In the past years, we’ve seen Avatar– with some significant gaps in logic though overall a genuinely intriguing take on a global neural network– and Inception, which, in my opinion, made the mistake of trying to ground its fantastical worlds in actual insights about actual dreaming that humans do (Ellen Page’s endless scenes of rationalizing how this was all possible), but seemed to take absolutely nothing from modern sleep and dreaming research.
Today there are two more significant mentions of the brain swirling in mass media. One is the trailer for the film Limitless, which opened this past weekend in the U.S. Let’s just deal with the trailer, which first grabbed my attention when a male character says the following to Bradley Cooper:
“You know how they say that we can only access 20% of our brain? This lets you access all of it.”
Cut to flashy digital animations of brain tissue. And another generation that will continue to believe that what “they” say about only using a fraction of your brain is still correct. This is an incredibly lazy and irresponsible tidbit to include in a trailer that has now been seen by millions of people around the world. From a Scientific American article published in 2008:
Though an alluring idea, the “10 percent myth” is so wrong it is almost laughable, says neurologist Barry Gordon at Johns Hopkins School of Medicine in Baltimore. Although it’s true that at any given moment all of the brain’s regions are not concurrently firing, brain researchers using imaging technology have shown that, like the body’s muscles, most are continually active over a 24-hour period. “Evidence would show over a day you use 100 percent of the brain,” says John Henley, a neurologist at the Mayo Clinic in Rochester, Minn.
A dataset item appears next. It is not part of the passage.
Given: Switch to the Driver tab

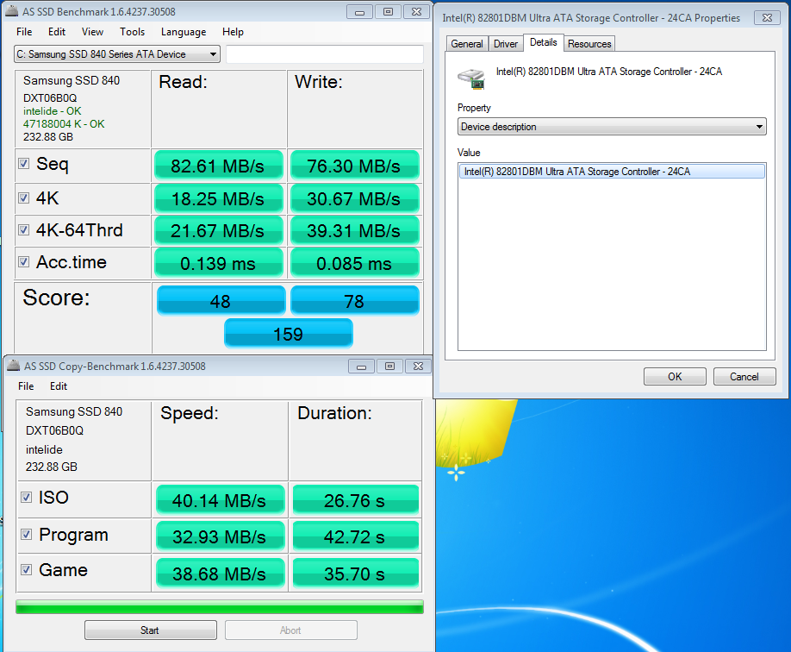Looking at the screenshot, I should [506, 44].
In the same vein of mainstream irresponsibility, a new Buick car commercial currently running on all the major networks makes an outrageous claim about the brain’s daily function.
The voiceover begins: “Humans have three thousand thoughts a day. The engine of the Regal Turbo has a hundred and twenty five million thoughts a second.”
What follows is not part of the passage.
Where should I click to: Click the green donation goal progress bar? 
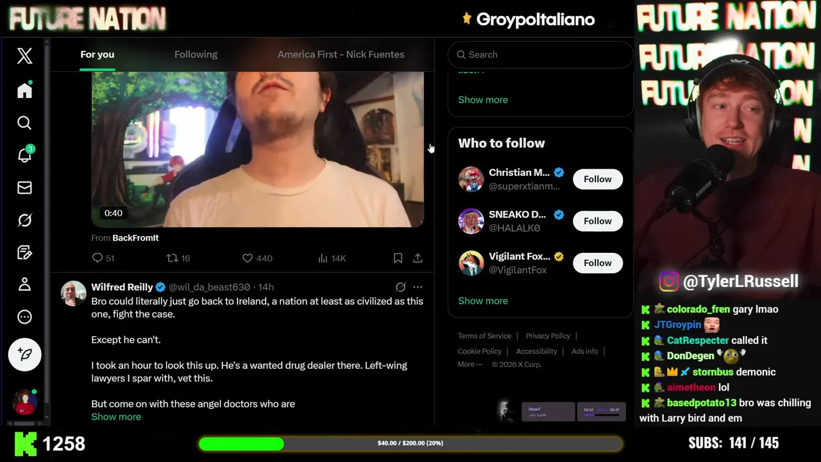411,443
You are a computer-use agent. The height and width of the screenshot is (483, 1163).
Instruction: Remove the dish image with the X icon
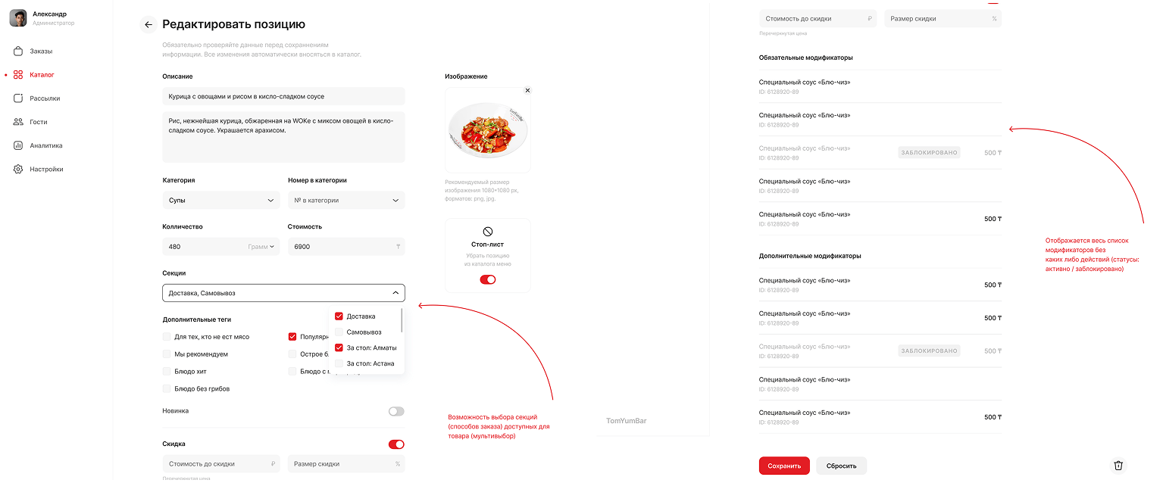pos(527,90)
I could not believe this ad copy could make it through any rational modern day chain of command. Where did this tidbit come from?
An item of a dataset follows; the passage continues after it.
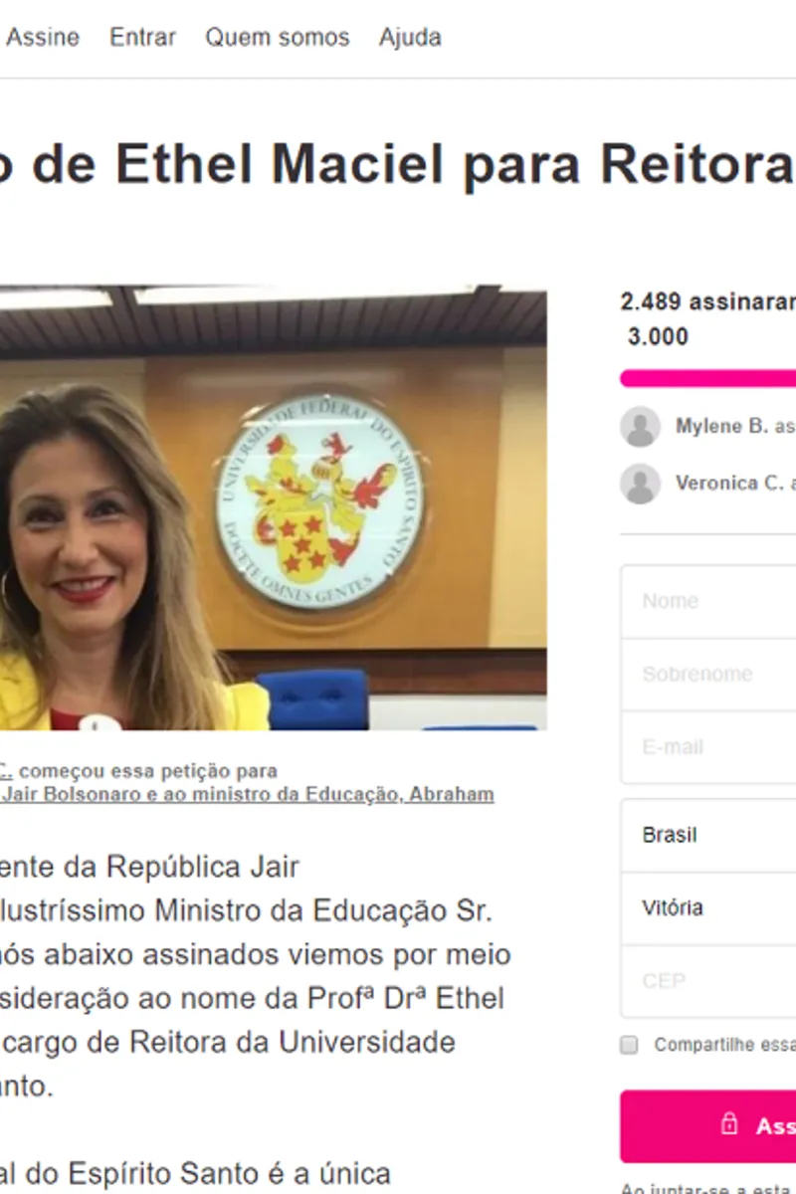Screen dimensions: 796x1194
Task: Click Veronica C. signer avatar icon
Action: coord(640,484)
And it goes on, making a completely impossible comparison between the “thoughts” of a mind, however you quantify those, and the “thoughts” of a car’s engine, attempting to mine the allure of the brain to sell more cars.
One can’t even begin to counter this ad because it’s not clear where their research process began and ended, and where they plucked that number from. If you ask any respectable and humble neuroscientist today, the answer you’d get is that there is no way we can even quantify a single thought, let alone figure out how many we have in a day, with current scientific methods. Not even close.
But if you had to guess, just feel it out, does 3,000 a day– which averages out to somewhere between 2 and 3 thoughts a minute– seem intuitively right to you? If the guy driving that car in the Buick ad is having just 2 or 3 thoughts a minute I pray his car is really having 125 million a second, for his safety and the safety of us all.
Perhaps Buick ripped the 3,000 thoughts a day factoid from a quote by A-Rod’s performance coach, Jim Fannin, in a 2004 New York Times article:
”Superstars don’t think like everyone else,” Fannin said. ”The average person has 2,000 to 3,000 thoughts a day, and 60 percent of the average person’s thoughts are in chaos. The superstar has 1,100 to 1,300 thoughts a day. They eliminate worry, envy, jealousy, embarrassment and anger. The superstar thinks a lot less and holds a thought longer.” [source]
If A-Rod only has 1,100 thoughts a day, that may make sense. And maybe Jim Fannin now writes copy for Buick ads.